God can surprise us once in awhile. It can even happen in church. I was once in a Pentecostal worship service
at a homeless shelter. And when the song
leader didn’t choose the hymn proposed by the man sitting in front of me, he
shouted “F*%# that, I want to sing page 382!”
I visited a worship service in Lawrence, Kansas once, not
expecting much. But that was the most
fun I’ve ever had in church. The young
boy who sat next to me in the pew had his shoes on backwards, and kept crossing
and uncrossing his legs. And I laughed
for the whole hour and missed everything but somehow got what I needed.
When Cedrik Martin and Andrew Lyon were younger, I jokingly
appointed them to a security detail. I
assumed, of course, that there was no need for their detective work. But lo and behold, the very next Sunday
during my sermon they were roaming the building and came across two teenagers
making out in a corner of Zimmerman Hall!

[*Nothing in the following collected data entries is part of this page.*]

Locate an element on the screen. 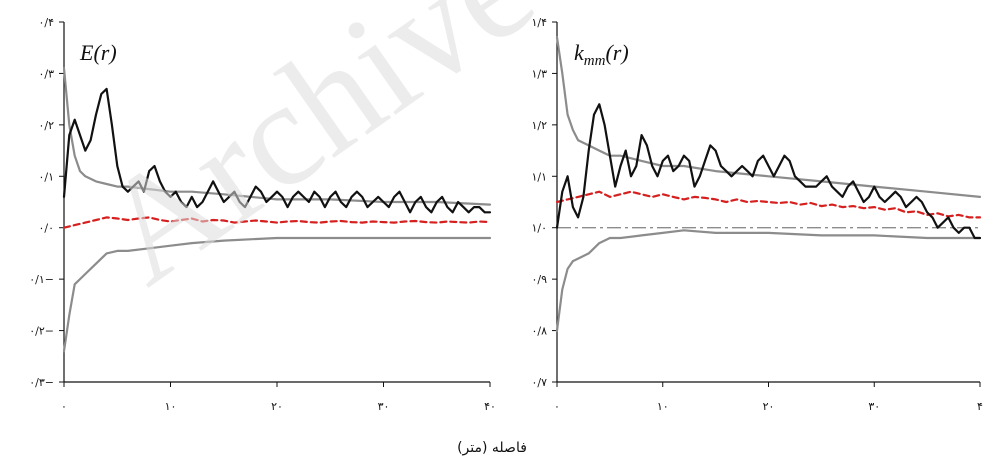 Image resolution: width=985 pixels, height=463 pixels. y-tick-label: ۱/۴ is located at coordinates (539, 22).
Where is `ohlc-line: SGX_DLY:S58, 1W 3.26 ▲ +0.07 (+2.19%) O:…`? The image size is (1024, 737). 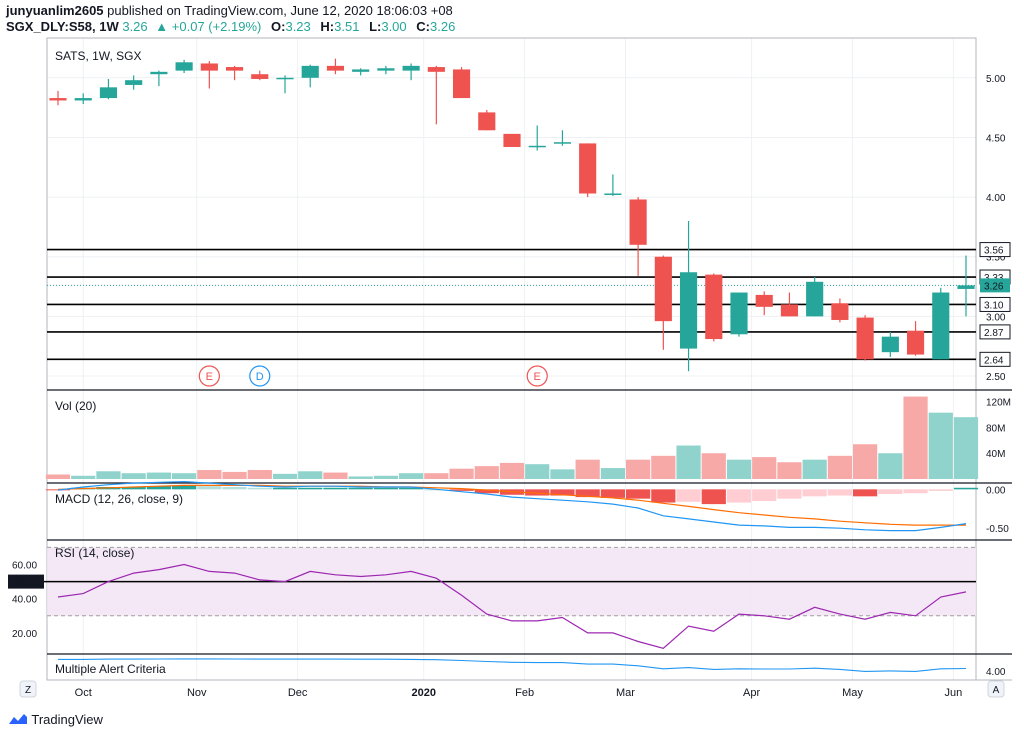
ohlc-line: SGX_DLY:S58, 1W 3.26 ▲ +0.07 (+2.19%) O:… is located at coordinates (230, 26).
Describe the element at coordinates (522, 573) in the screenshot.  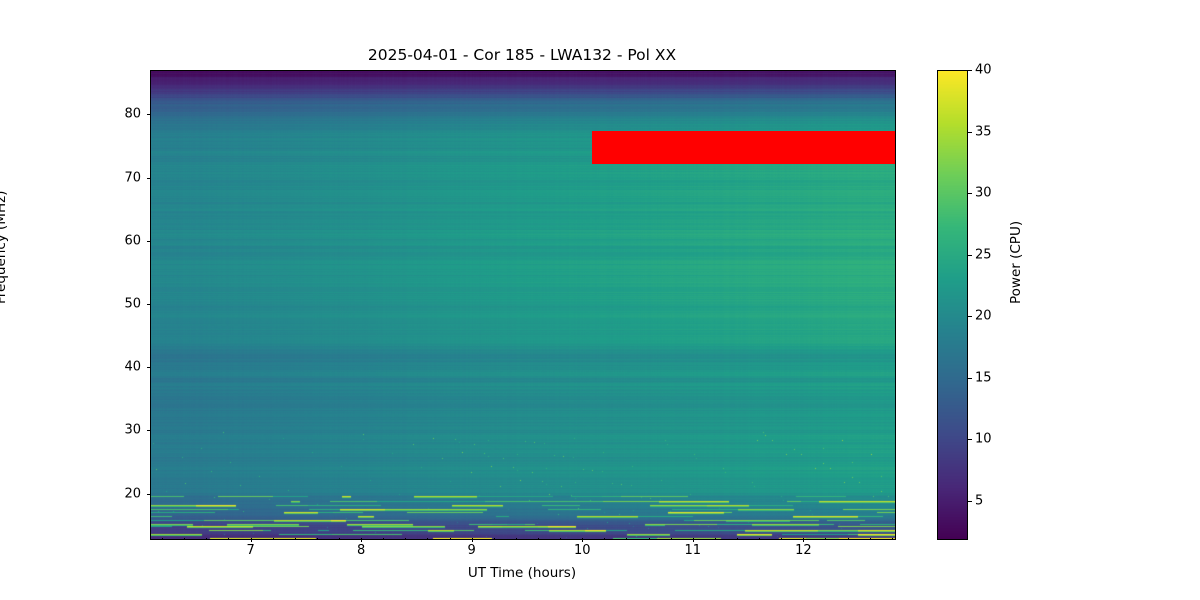
I see `x-axis-label: UT Time (hours)` at that location.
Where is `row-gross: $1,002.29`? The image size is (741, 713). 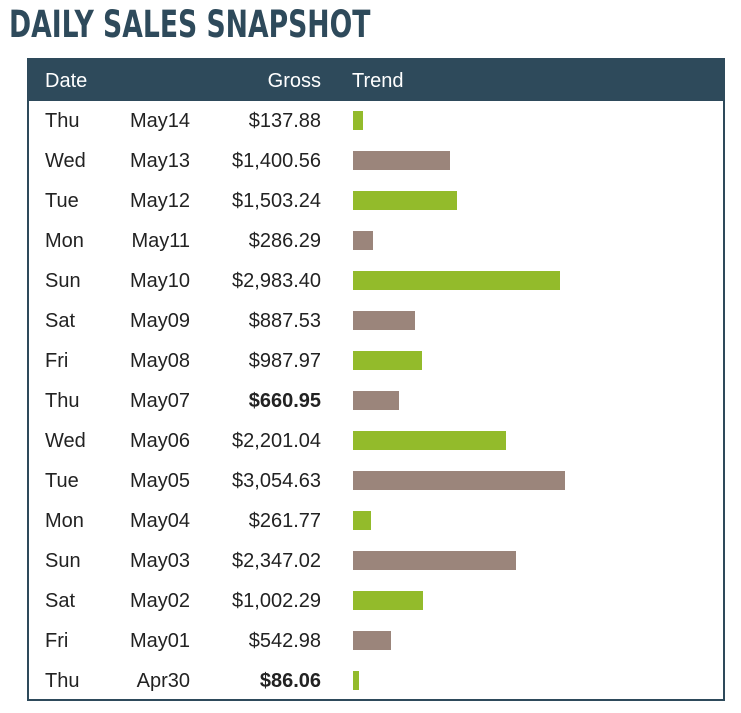 row-gross: $1,002.29 is located at coordinates (276, 601).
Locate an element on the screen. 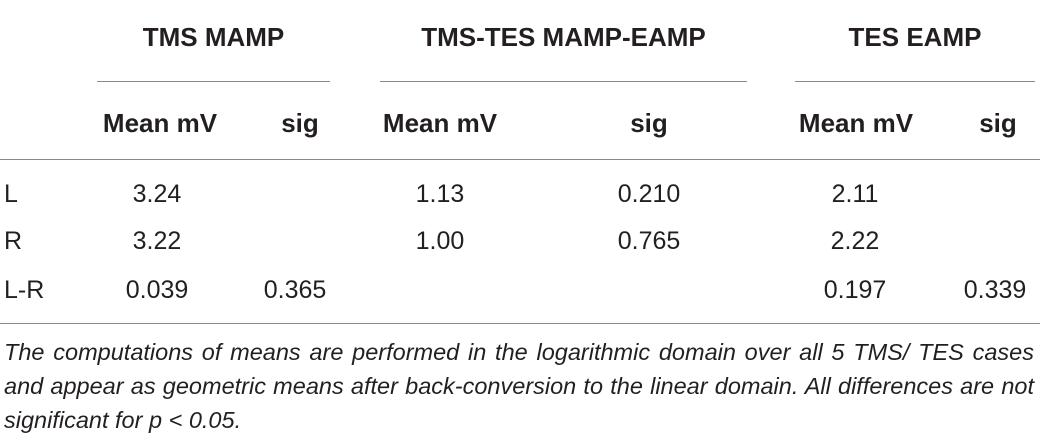 The image size is (1040, 447). group-title-tms-mamp: TMS MAMP is located at coordinates (214, 37).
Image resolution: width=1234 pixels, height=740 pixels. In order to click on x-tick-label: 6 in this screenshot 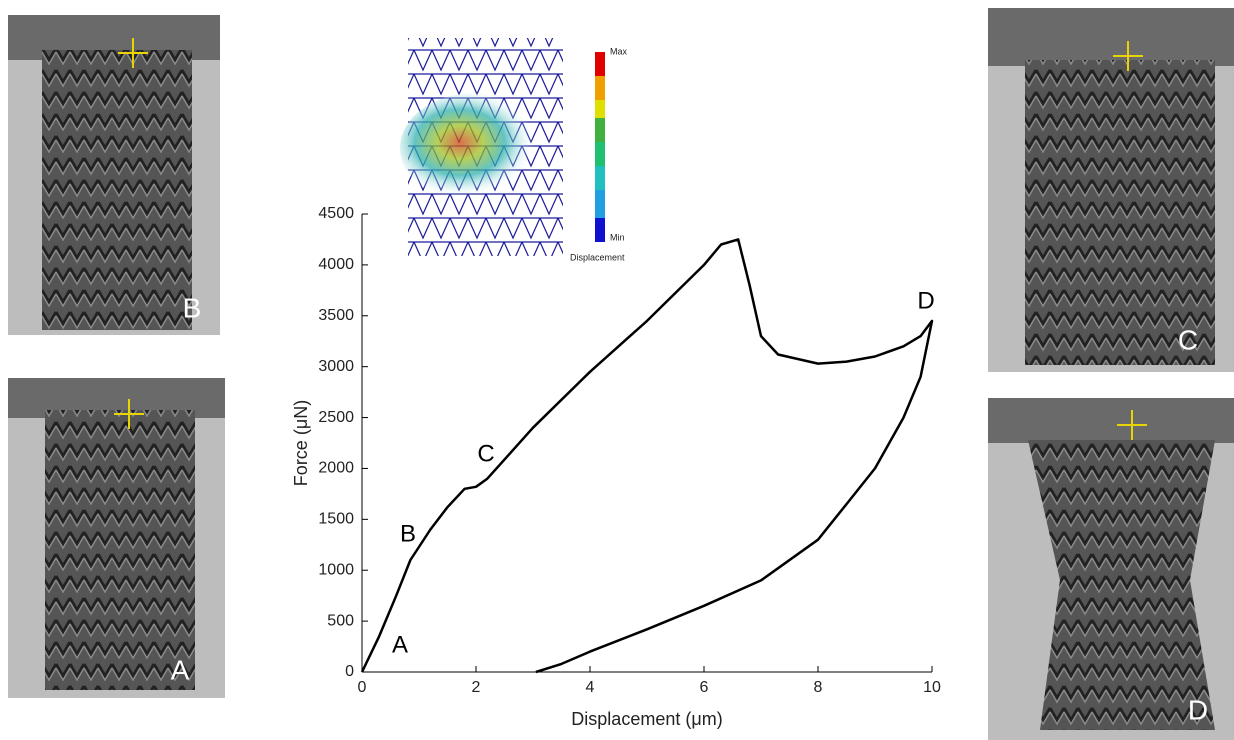, I will do `click(704, 688)`.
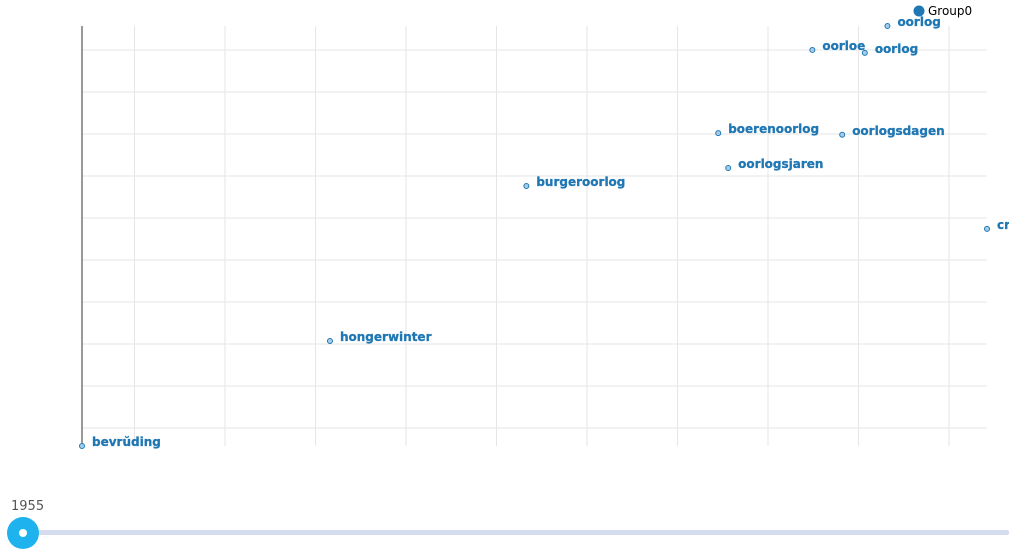  I want to click on slider-handle, so click(23, 533).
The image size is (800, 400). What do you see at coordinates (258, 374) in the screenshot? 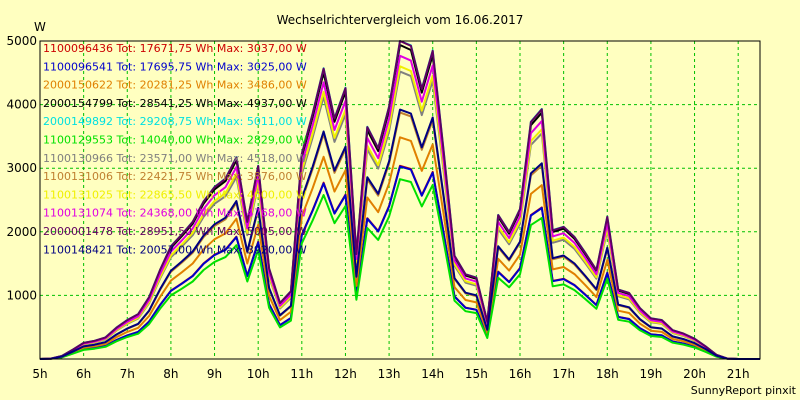
I see `x-tick-label: 10h` at bounding box center [258, 374].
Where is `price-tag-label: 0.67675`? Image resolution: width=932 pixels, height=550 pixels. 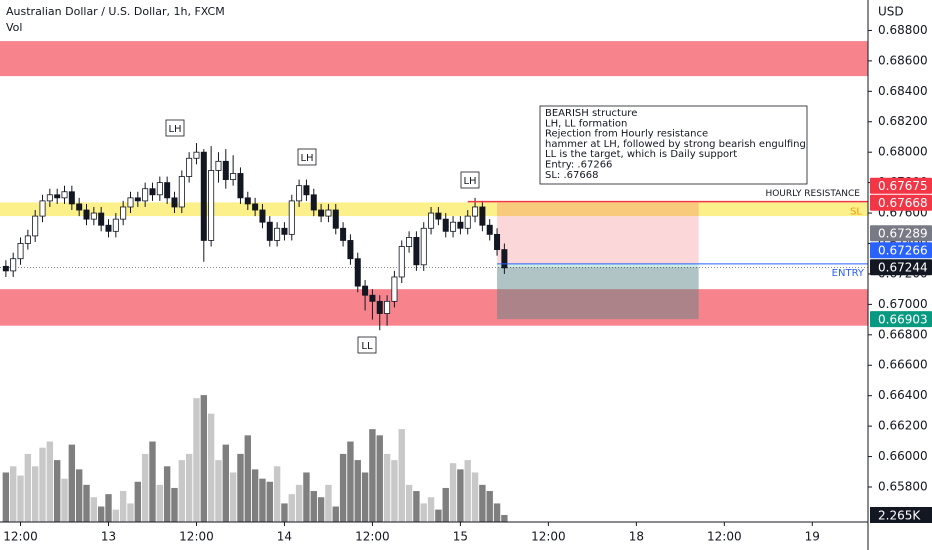
price-tag-label: 0.67675 is located at coordinates (903, 186).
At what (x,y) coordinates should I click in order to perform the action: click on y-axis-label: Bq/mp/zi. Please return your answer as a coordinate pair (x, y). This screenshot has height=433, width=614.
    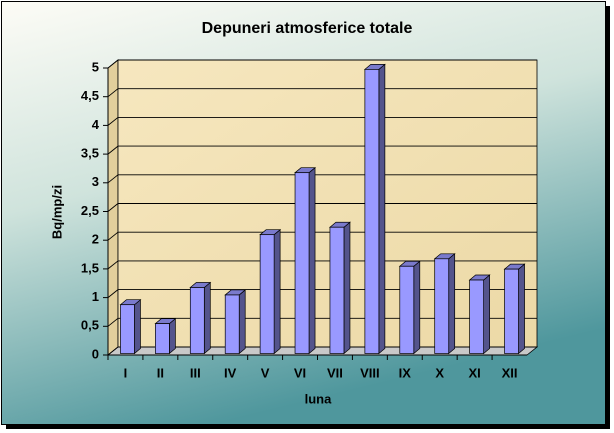
    Looking at the image, I should click on (56, 212).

If deserts can bloom in Isaiah’s poem. And if teenage Mary can sing and see the old
world dissolving so that something new can be born. Then surely God can meet us – ordinary us,
sitting here is this small congregation in this little overlooked corner of the
world. Surely God can surprise us by
strengthening our hands and stilling our shaking knees. O lord, let me not be like a sausage, seared
on the outside but still raw in the middle.
Let the good news radiate down into even the deepest parts of who I
am. Fill our hearts with singing and
make our faces determined and strong to face our future with courage. Amen.